**課題の要件**
「You are a GUI」を含む行から「Task: Click on」を含む行までの範囲（両端を含む）を、空行を除いてMarkdownの表に入れよ。列は行番号を示す「番号」と、その行の文をそのまま記す「行」の二つとする。
══ データ
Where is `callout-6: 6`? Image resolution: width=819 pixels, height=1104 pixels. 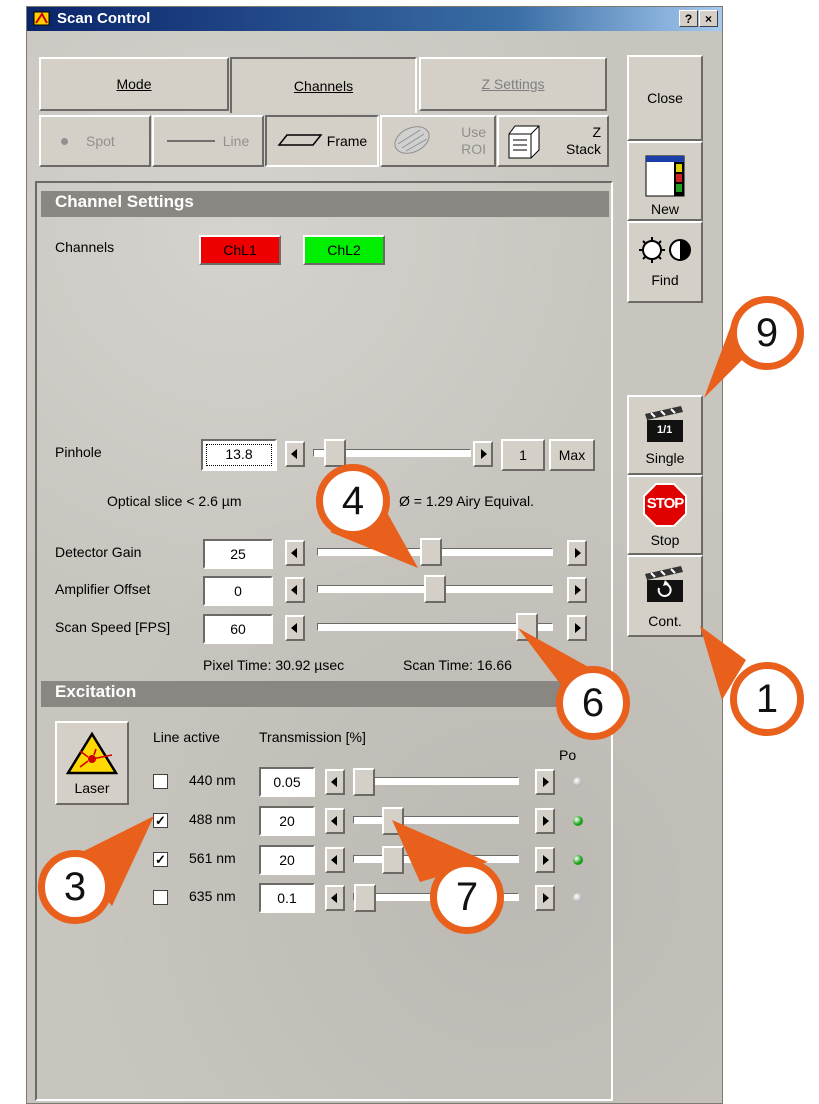 callout-6: 6 is located at coordinates (593, 703).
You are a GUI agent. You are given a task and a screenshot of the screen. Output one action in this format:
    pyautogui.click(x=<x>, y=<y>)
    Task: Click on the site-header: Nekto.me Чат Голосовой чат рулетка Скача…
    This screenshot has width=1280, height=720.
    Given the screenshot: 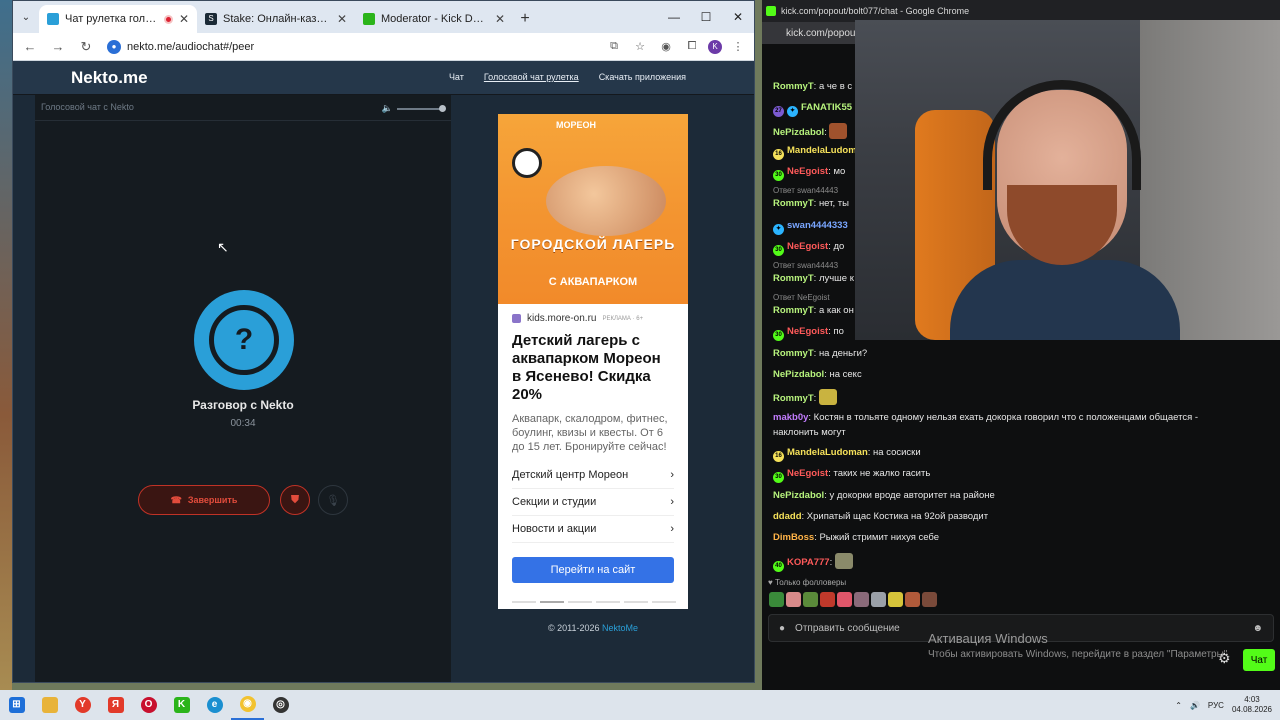 What is the action you would take?
    pyautogui.click(x=384, y=78)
════
**回答**
| 番号 | 行 |
|---|---|
| 1 | You are a GUI agent. You are given a task and a screenshot of the screen. Output one action in this format: |
| 2 |     pyautogui.click(x=<x>, y=<y>) |
| 3 |     Task: Click on the site-header: Nekto.me Чат Голосовой чат рулетка Скача… |